Take the case of the PLI scheme in the electronics and mobile manufacturing, which has been touted as a success, after attracting investments of over Rs 11,000 crore in 2020. As an editorial in The Hindu Business Line points out, the beneficiaries are already asking for a rollover, “citing land acquisition delays, lack of skilled workforce and demand issues post Covid.”

Also, as has been seen in India in the past, once a subsidy is introduced into the government’s budget, it rarely goes away.

Finally, lest I be accused of looking at only negatives (honestly, please go to news.google.com and enter PLI scheme, you will only get positive stories to read), one positive thing could come out of the scheme.

As Palit told Krishnan in the context of China: “When we look at value chains today, let’s say in a post Covid-19 situation, the emphasis on the part of businesses is to make these chains shorter, more resilient, more durable, and locate them closer to demand markets… This is where we often overlook the importance of China. It continues to remain a major source of final demand.” And given this shifting supply chains out of China will be difficult.

This applies to India as well. Given India’s size, it will continue to have a huge source of consumer demand in the years to come. This should encourage companies looking for stable supply chains to have their manufacturing bases in India to cater to its domestic market.
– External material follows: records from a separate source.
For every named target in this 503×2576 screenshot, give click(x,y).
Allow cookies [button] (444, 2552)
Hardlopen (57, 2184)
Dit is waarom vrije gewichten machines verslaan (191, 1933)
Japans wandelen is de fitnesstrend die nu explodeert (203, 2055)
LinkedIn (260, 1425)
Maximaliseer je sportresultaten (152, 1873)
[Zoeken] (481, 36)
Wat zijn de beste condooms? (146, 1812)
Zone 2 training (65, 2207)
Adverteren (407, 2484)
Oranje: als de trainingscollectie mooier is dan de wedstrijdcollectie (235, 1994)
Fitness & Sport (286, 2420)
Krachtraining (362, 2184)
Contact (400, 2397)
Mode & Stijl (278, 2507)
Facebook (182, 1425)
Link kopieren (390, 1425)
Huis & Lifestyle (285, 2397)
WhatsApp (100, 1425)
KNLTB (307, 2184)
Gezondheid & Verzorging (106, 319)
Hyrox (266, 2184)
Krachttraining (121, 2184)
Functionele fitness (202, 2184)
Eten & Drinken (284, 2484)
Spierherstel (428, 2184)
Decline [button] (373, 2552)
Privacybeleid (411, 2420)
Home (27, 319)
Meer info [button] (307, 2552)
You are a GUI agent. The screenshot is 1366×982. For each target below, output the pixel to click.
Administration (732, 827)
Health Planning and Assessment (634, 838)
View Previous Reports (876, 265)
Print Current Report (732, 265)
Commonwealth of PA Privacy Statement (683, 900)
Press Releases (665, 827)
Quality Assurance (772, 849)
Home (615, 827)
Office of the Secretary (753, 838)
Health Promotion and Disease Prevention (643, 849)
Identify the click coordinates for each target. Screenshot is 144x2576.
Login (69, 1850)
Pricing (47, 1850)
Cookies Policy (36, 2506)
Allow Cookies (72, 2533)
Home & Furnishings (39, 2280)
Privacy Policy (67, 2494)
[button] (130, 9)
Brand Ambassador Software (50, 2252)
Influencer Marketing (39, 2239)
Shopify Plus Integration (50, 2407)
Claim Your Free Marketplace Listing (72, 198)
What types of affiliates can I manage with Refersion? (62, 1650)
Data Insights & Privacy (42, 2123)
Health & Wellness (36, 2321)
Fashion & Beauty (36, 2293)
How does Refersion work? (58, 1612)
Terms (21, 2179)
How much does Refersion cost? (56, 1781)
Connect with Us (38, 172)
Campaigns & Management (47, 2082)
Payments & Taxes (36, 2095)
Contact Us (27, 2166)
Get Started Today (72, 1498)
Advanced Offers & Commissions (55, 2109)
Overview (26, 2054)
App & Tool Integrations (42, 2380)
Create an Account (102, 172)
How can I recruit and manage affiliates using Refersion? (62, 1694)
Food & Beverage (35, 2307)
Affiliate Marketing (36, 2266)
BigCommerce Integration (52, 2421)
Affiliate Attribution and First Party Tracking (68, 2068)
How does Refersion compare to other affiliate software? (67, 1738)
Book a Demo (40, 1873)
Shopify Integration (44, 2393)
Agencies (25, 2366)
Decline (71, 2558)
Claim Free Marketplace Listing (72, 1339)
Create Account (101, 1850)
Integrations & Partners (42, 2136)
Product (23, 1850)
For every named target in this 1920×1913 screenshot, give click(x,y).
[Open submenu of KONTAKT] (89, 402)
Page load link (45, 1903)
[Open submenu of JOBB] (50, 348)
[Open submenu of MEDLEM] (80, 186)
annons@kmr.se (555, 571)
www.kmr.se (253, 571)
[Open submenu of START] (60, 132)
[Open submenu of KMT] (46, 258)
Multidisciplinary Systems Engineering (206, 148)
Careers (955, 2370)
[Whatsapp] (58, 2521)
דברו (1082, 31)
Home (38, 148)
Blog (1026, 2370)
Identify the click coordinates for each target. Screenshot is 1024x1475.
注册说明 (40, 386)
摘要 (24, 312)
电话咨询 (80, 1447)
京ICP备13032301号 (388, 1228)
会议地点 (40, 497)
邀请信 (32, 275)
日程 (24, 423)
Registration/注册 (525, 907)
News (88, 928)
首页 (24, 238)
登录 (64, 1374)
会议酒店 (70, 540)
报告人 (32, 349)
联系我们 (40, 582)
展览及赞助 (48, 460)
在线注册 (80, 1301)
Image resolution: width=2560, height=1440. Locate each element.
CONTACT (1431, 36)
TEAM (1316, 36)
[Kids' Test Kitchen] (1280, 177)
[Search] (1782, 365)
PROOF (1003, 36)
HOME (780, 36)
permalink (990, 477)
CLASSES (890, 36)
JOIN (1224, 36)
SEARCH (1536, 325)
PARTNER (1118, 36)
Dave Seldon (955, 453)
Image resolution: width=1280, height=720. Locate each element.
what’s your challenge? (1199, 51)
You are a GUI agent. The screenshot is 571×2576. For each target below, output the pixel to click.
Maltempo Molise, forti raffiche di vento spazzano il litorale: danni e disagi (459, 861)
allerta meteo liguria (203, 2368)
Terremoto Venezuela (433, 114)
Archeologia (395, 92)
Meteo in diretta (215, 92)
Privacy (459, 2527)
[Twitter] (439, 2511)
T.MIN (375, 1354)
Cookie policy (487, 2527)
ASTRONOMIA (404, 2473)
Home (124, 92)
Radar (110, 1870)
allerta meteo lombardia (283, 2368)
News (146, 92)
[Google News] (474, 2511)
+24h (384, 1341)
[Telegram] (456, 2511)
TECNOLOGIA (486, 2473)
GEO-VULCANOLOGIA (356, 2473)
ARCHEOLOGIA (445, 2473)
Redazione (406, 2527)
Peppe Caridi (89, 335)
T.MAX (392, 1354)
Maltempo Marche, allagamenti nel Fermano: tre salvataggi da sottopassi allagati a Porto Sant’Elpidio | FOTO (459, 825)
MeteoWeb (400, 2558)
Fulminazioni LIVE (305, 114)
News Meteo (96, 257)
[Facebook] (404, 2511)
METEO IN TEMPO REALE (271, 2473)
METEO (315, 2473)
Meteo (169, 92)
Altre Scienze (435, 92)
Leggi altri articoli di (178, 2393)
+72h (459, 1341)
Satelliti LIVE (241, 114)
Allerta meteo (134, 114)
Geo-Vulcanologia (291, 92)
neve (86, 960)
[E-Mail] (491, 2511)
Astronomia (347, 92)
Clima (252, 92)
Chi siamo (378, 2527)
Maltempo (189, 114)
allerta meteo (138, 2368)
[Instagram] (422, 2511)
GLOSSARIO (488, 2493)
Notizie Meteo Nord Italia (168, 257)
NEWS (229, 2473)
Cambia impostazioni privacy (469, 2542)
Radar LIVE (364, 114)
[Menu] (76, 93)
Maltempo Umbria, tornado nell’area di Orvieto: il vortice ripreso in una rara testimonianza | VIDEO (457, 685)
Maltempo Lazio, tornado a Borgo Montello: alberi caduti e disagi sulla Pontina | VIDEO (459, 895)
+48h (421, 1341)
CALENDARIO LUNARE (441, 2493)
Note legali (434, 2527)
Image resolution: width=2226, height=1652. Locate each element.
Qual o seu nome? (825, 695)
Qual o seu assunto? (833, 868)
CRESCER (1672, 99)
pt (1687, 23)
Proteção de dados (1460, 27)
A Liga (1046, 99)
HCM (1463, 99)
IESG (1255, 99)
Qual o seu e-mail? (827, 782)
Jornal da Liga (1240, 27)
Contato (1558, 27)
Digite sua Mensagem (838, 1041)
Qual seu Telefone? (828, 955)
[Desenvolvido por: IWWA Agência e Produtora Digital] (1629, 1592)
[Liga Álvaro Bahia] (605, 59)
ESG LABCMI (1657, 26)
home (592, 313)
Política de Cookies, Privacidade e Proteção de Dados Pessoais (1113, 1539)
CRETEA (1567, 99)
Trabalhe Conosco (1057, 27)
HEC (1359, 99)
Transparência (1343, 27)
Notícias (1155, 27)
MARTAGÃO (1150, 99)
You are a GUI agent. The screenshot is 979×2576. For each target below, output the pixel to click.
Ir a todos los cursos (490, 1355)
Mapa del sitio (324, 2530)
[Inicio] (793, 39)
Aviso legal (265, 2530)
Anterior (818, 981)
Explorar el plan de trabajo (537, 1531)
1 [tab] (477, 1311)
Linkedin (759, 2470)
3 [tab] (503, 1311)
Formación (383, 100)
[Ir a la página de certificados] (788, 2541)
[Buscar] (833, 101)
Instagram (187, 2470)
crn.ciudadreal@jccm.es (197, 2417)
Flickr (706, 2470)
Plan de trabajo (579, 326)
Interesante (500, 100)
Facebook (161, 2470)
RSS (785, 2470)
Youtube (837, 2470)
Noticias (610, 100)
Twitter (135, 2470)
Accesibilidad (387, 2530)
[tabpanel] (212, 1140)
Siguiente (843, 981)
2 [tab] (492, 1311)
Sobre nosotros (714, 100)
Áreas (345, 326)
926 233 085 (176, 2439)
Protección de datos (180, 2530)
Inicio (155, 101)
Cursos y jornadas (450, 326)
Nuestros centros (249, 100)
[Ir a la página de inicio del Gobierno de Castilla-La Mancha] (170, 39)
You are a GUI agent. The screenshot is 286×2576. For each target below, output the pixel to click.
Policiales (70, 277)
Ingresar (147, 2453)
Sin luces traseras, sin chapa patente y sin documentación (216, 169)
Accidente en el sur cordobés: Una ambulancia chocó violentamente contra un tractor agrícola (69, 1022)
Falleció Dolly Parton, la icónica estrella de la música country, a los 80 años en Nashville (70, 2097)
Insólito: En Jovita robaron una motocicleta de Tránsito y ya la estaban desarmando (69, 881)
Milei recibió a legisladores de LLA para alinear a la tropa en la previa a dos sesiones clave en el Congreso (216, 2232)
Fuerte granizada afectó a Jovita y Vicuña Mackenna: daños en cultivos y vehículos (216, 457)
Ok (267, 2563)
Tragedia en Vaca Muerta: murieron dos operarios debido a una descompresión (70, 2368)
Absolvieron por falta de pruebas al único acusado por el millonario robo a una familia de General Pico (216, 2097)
And this is where PLI can work its magic.

As Neeraj Bansal of KPMG put it in a recent writeup:

“From raw materials to critical components, the COVID-19 pandemic exposed the reliance of country’s key sectors on a few markets for fulfilling their manufacturing and sourcing requirements. To put things in perspective, India depends on a single market for 70 per cent of its API consumption needs, 85 per cent of smartphone components imports and 75 per cent of television components imports. As global supply chains were swiftly and effectively dismantled as one country after another went into lockdown in 2020, efforts toward bolstering domestic manufacturing gained momentum.”

Nevertheless, there is a corollary to this. As more and more people get vaccinated and the world moves on and goes back to doing things that it always has, this narrative of having manufacturing facilities closer to the demand markets, will keep getting weaker. Hence, India has a couple of years to cash in on it.

Of course, whether India emerges as a country where the products are assembled or major value addition takes place, remains to be seen. Also, prices will go up. Make in India will come at a cost.